DATA FOR THE TASK: Begin

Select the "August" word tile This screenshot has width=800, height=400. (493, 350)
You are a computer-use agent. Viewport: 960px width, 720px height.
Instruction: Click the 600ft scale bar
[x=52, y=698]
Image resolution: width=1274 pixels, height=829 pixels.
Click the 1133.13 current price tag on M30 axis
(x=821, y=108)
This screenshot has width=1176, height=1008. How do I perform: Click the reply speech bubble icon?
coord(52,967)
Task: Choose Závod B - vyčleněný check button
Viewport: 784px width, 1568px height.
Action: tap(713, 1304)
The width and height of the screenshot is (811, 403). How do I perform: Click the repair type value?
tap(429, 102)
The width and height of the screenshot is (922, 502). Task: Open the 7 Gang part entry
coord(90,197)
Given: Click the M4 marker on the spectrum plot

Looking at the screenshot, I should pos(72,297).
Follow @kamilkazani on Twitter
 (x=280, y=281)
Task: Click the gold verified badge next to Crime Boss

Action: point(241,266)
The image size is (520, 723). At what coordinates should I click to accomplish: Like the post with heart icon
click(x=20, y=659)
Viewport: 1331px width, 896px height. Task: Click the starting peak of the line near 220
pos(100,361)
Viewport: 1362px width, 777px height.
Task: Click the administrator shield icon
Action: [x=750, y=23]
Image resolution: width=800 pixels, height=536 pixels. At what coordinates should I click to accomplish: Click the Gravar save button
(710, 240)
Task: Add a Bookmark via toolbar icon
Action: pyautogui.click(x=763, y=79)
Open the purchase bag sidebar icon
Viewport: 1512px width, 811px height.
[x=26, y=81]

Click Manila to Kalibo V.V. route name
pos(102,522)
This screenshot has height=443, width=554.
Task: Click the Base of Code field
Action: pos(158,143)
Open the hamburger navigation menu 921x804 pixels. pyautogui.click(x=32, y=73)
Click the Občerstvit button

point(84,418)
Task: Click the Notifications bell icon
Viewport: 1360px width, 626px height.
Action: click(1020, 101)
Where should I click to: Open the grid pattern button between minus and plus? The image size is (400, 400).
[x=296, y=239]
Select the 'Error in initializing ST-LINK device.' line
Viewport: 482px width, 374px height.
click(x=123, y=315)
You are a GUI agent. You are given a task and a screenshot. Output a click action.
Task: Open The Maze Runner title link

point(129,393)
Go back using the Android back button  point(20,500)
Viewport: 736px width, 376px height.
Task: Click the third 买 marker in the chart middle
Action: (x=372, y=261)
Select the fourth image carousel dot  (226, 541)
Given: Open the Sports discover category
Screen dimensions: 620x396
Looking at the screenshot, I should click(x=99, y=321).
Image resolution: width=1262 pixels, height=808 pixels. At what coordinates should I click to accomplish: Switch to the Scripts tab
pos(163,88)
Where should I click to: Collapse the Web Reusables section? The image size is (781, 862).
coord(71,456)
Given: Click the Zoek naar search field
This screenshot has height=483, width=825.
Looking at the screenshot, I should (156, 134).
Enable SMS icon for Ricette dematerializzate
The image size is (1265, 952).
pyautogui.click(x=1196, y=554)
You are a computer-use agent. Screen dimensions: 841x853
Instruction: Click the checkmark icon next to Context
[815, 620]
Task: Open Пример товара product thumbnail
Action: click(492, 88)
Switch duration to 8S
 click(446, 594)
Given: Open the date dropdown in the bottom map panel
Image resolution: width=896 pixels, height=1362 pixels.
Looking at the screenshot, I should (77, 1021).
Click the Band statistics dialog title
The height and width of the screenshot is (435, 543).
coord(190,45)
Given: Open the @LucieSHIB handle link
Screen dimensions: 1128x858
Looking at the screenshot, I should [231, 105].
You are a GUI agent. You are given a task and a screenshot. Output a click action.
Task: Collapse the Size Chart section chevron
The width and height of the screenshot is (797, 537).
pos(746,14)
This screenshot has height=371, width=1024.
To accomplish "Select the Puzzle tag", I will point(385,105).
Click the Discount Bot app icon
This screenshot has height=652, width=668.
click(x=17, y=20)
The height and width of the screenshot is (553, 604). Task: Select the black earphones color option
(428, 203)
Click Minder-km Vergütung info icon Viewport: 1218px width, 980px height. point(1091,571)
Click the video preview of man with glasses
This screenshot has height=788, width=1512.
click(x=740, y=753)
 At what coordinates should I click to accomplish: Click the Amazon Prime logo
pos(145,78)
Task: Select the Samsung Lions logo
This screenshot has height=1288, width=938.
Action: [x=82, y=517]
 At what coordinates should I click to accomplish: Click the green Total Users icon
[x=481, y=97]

DATA FOR THE TASK: End

From the data above, pick out each line containing "computer" and copy it.

You are a computer-use agent. Viewport: 960px width, 720px height.
You are a computer-use agent. Screen dimensions: 841x853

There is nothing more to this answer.